Both tales are located on Horseshoe Bend, Otago in New Zealand’s South Island. This is a stretch of the Clutha river, New Zealand’s second longest river. The timeframe, early 1865. This was, and remains to this day, a remote part of the country – however, at the time Otago itself was in the midst of a gold rush. Gabriel Read, an Australian who tried his hand as a prospector in Victoria and California’s gold rushes in the 1850s, struck gold in the Otago settlement of Lawrence in 1861. Suddenly it was all on. Prospectors from all over turned up to try their luck out in the goldfields. Horseshoe bend itself had around 200 people living there at it’s peak in 1863, but it wasn’t as lucky a spot as others, and by 1865 only around 70 people remained. One remainder was said to be an Irishman named William Rigby. 

The urban legend has it at some time in February 1865, the body of a young man washed up on Horseshoe Bend – and that William Rigby discovered him.

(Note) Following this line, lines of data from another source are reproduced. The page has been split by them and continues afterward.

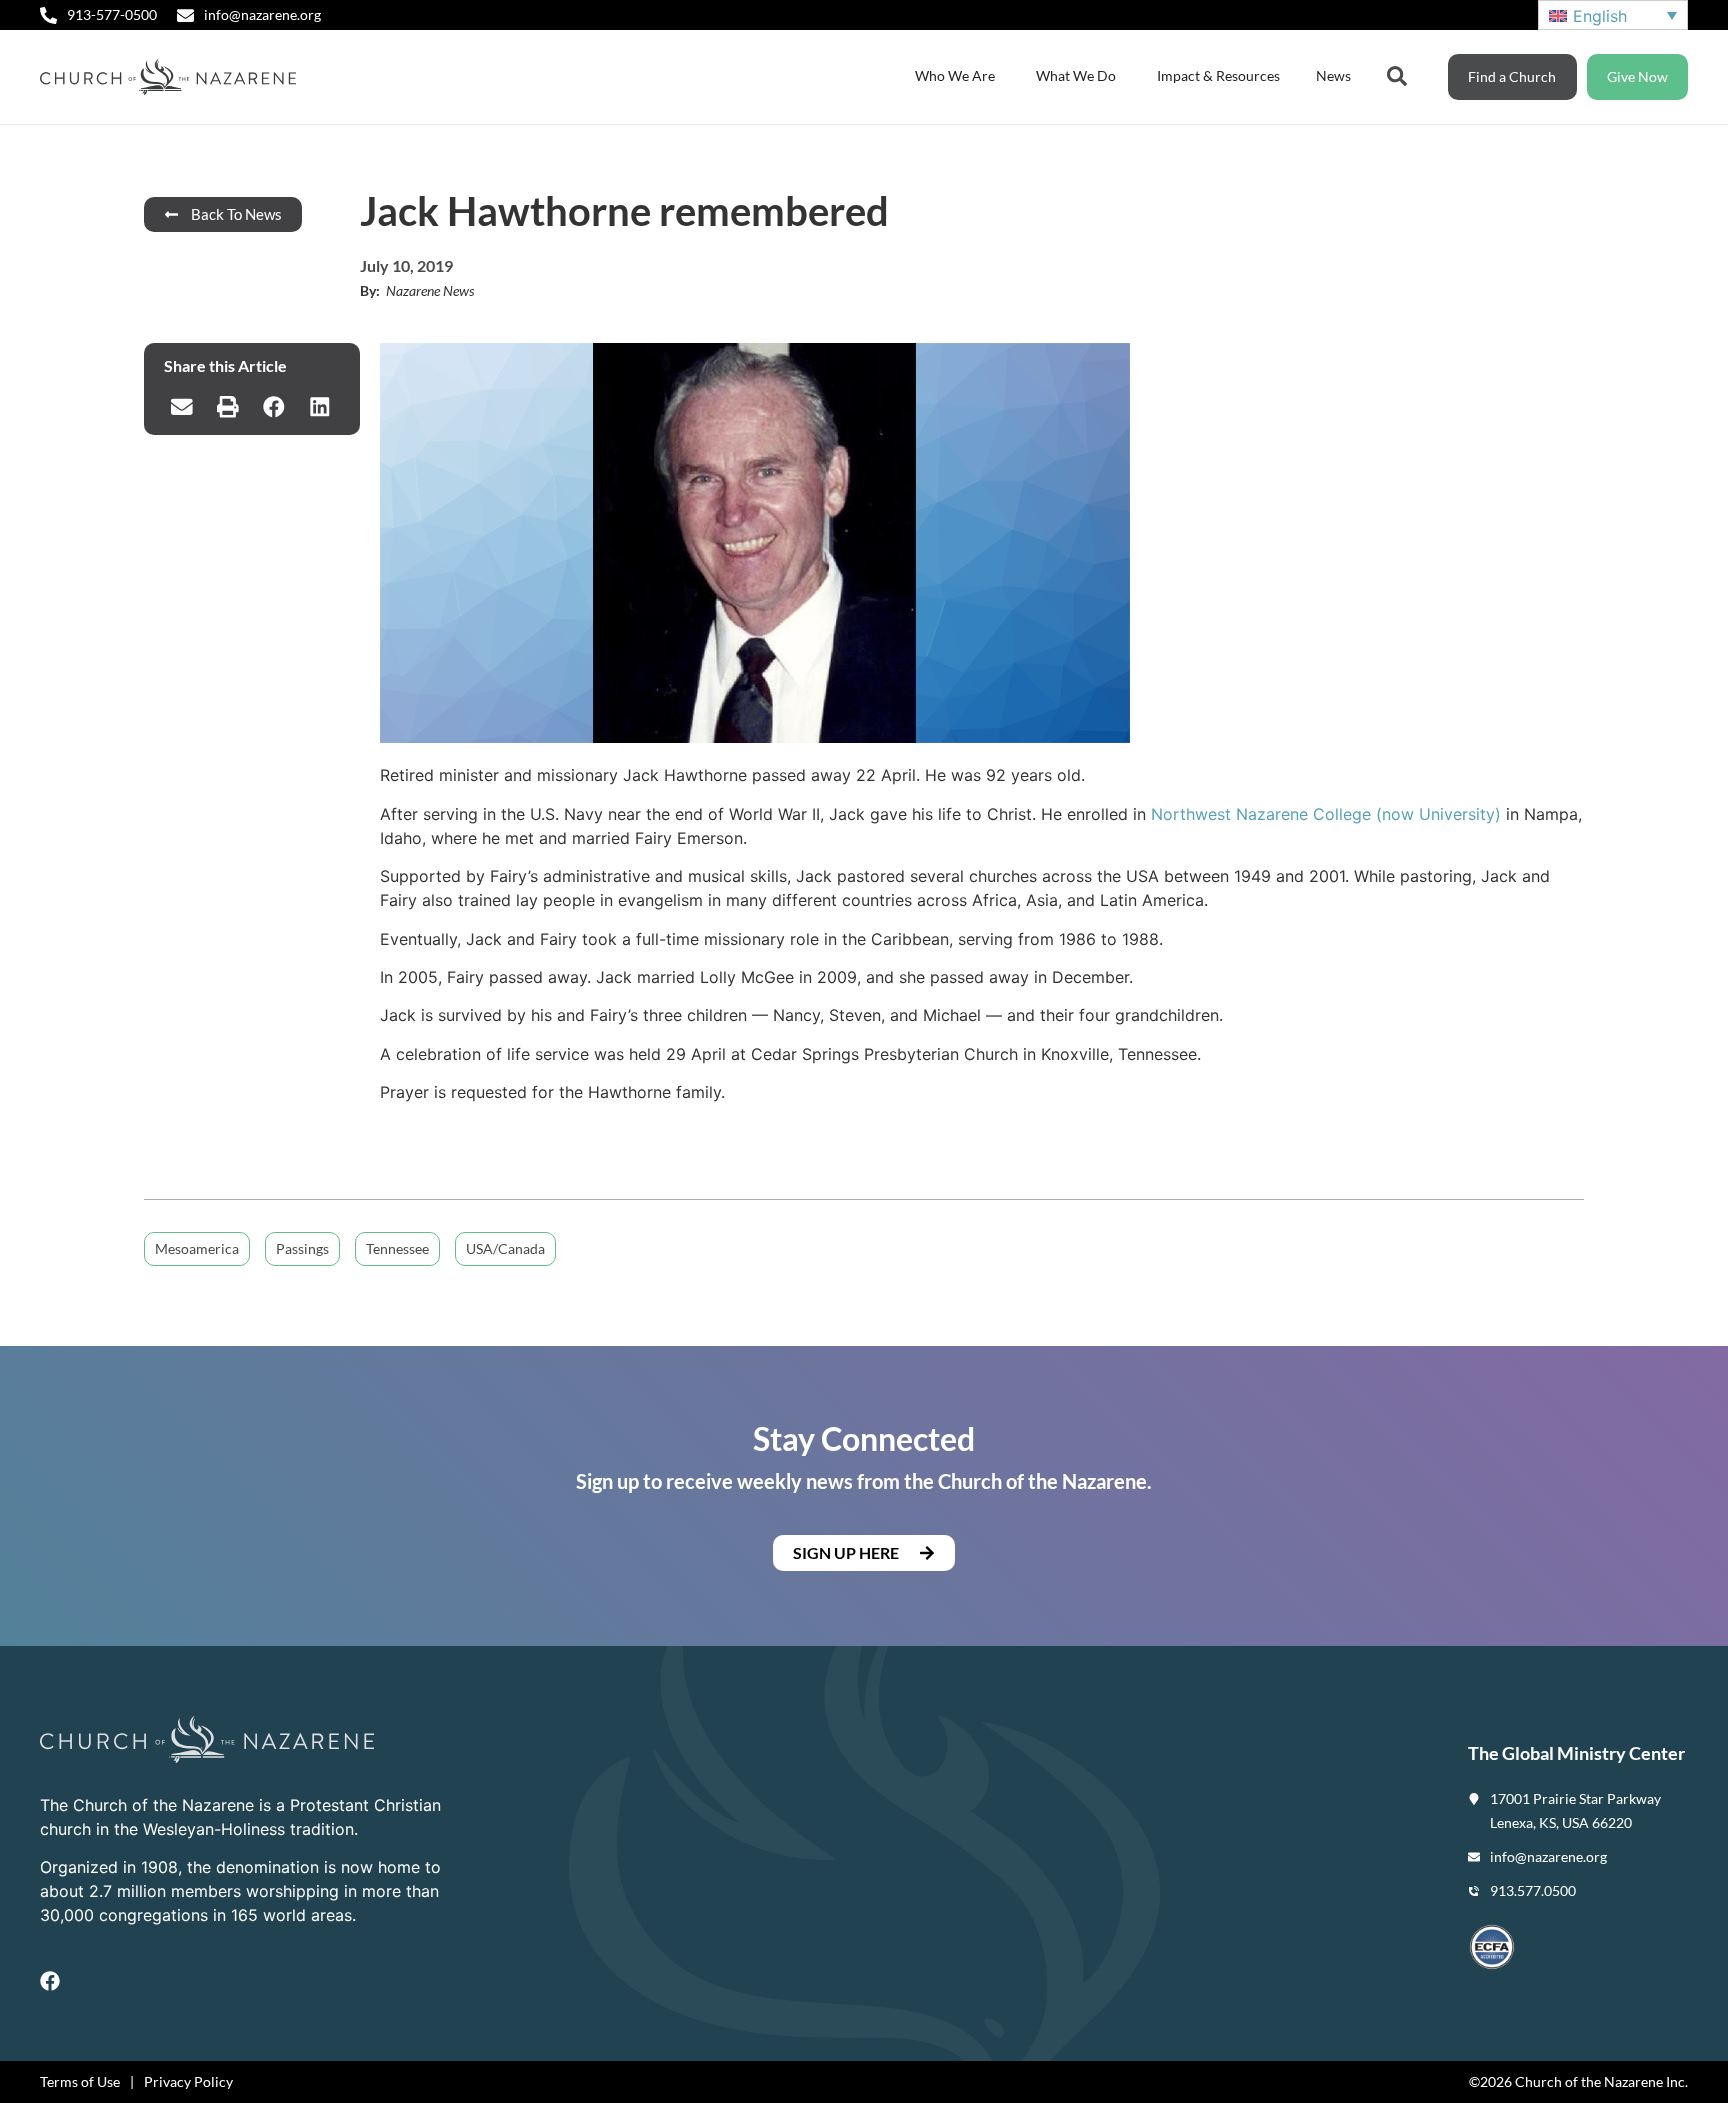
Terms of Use (80, 2081)
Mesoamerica (197, 1248)
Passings (302, 1248)
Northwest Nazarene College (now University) (1326, 814)
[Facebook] (50, 1981)
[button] (182, 407)
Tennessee (397, 1248)
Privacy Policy (188, 2081)
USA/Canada (505, 1248)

The legend states, try as the people of Horseshoe Bend might, they could not identify the young man. The man was buried near the river in Miller’s Flat, in an unmarked grave. According to legend, the fate of the young man played on Rigby’s mind – and he decided if the man could not be returned to those who loved him – at the very least he should be buried among them. It should also be acknowledged he was somebody’s beloved. 

So it was Rigby and a friend, John Ord, built a fence around the grave, then fashioned a gravestone out of black pine with the words “Somebody’s Darling Lies Buried Here.”

Some of this is true. On January 25th 1865 a man named Charles Alms drowned while herding cattle further up the Clyde river. He lived in the Nevis Valley, in the shadow of a mountain range known as The Remarkables (which is, FYI, MY happy place – I haven’t been back to Queenstown since just before COVID, but could happily gaze on the ever-changing Remarkables from a lakeside bar for hours.) He was a butcher by trade, and was officially ‘never found,’ except a public enquiry stated the body at Horseshoe bend was almost certainly him. For some reason, no-one ever came to collect him. 

Rigby heard of the lone grave at Miller’s Flat, and he was heartbroken for the man. A single man himself, who left Ireland for New Zealand after dropping out of a theological college – indications are he was prospecting near ‘Gabriel’s Gully’ in Lawrence when he discovered the grave. The fate of this lone man struck a chord with him, and as he too was a loner, and he worried when he too passed, nobody would tend to his grave. This was the impetus for his act of kindness. 

William Rigby’s act of kindness rubbed off on others. In 1902, the headstone looking much worse for wear, locals upgraded it to a stone marker with the same epitaph. 

Locals talk of the ‘Lonely graves’ there now. Other bodies are buried close to ‘Somebody’s Darling.’ Notably, a man driven to an act of kindness for a stranger. The gravestone next to the mystery man reads “William Rigby – The Man Who Buried Somebody’s Darling.”